We note that Congress provided that applications for investigative services should be made ex parte. See United States v. Harris, 707 F.2d 653, 662 (2d Cir.), cert. denied, 464 U.S. 997, 104 S.Ct. 495, 78 L.Ed.2d 688 (1983); VII Guide to Judiciary Policies and Procedures: Appointment of Counsel in Criminal Cases ¶ 3.03, at 3-3 (1990). Thus, notwithstanding the district judge's suggestion to the contrary, had the government provided the discovery as required under Rule 16(a)(1)(C) it would not have been entitled to hear or respond to Moya's application for an investigator.
While ex parte applications for investigative services "insure that the defendant will not have to make a premature disclosure of his case" and protect a defendant's privilege against self-incrimination, Marshall, 423 F.2d at 1318 (citing H.R.Rep. No. 864, 88th Cong., 2d Sess., reprinted in 1964 U.S.Code Cong. Admin.News 2990), neither of these concerns is applicable herein in light of the context in which the issue actually arose. Moya was not required to disclose his defense prematurely, and the district judge gave assurance that the affidavit would not be available to the government for use during the trial. This adequately protected Moya's fifth amendment interests. Cf. Harris, 707 F.2d at 662-63. Finally, the prosecutor merely indicated that the wallet had been retrieved from Moya and placed in an evidence envelope which he signed. Thus, the proffer added little to what would have been clear even in an ex parte application: that the government claimed that the evidence belonged to Moya.

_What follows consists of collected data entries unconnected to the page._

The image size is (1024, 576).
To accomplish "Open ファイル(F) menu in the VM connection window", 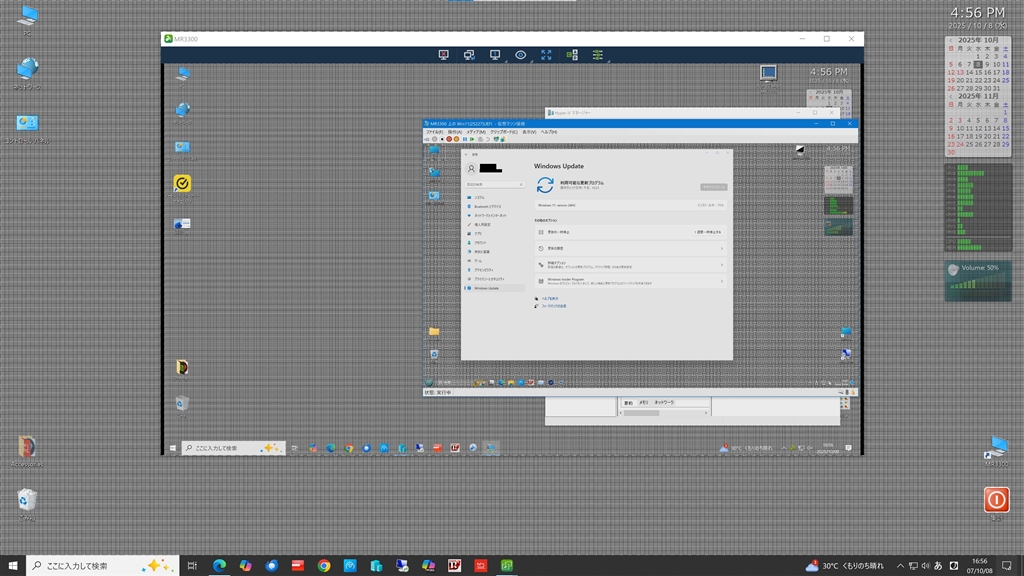I will (x=434, y=132).
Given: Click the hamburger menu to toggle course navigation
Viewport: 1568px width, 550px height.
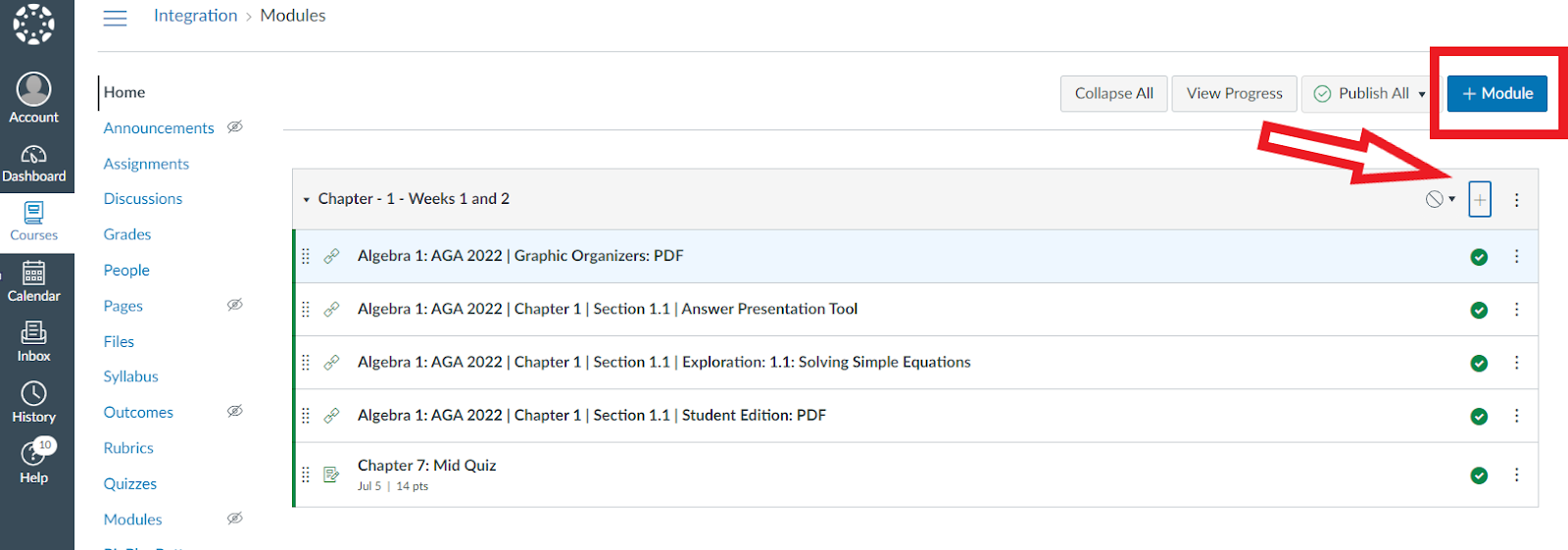Looking at the screenshot, I should (x=115, y=18).
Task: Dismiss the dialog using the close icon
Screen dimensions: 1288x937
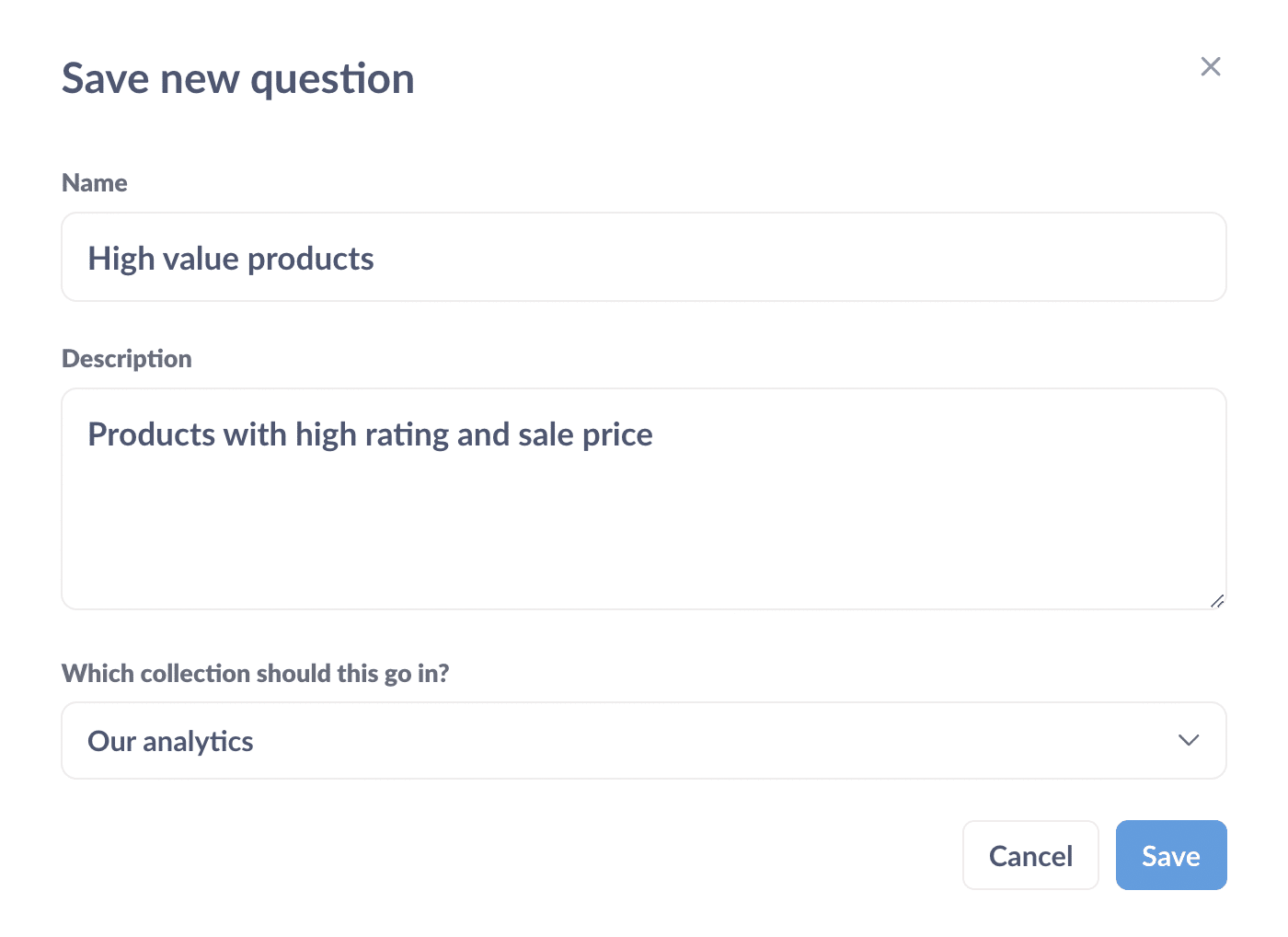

On appeal, Moya claims that his trial strategy was affected by the government's late disclosure of the wallet and the card, and that the government's violation of Rule 16 meant that he was compelled to testify in order to disclaim ownership of the wallet. Moya's reliance upon cases such as United States v. Padrone, 406 F.2d 560 (2d Cir. 1969) (per curiam), is misplaced. In Padrone, the government failed to disclose an inculpatory, post-arrest statement made by the defendant, and, after the defendant took the stand, used the statement on cross-examination. This court found that the defendant had been prejudiced since "[h]ad defense counsel known the contents of the statement, he might well have advised [the defendant] not to take the stand." Id. at 561. In the present case, however, Moya knew of the existence of the wallet and the card from the outset of the trial; he does not assert that his conduct at trial assumed that such evidence did not exist, and in light of the district court's admission of the card during the government's direct case, he certainly cannot claim that he was unaware that it would be used against him. See United States v. Arcentales, 532 F.2d 1046, 1050-51 (5th Cir. 1976) (defendant not prejudiced where evidence is disclosed before he decides to testify); see also United States v. Brodie, 871 F.2d 125, 130-31 (D.C.Cir. 1989); cf. United States v. Cirillo, 499 F.2d 872, 881-83 (2d Cir.), cert. denied, 419 U.S. 1056, 95 S.Ct. 638, 42 L.Ed.2d 653 (1974). Moreover, while Moya may have perceived that his cross-examination of Agent Hunt was inadequate to refute ownership of the wallet, Rule 16(d) is concerned with the prejudice resulting from the government's untimely disclosure of evidence, rather than with the prejudice attributable to the evidence itself.
Since it is our view that Moya has not identified any cognizable prejudice resulting from the government's untimely disclosure of the wallet and the card, we conclude that Judge Lowe did not abuse her discretion in refusing to suppress this evidence.
We have considered Moya's remaining claim — that the district court erred in refusing to give a missing witness charge — and believe that it is without merit. The judgment of conviction is affirmed.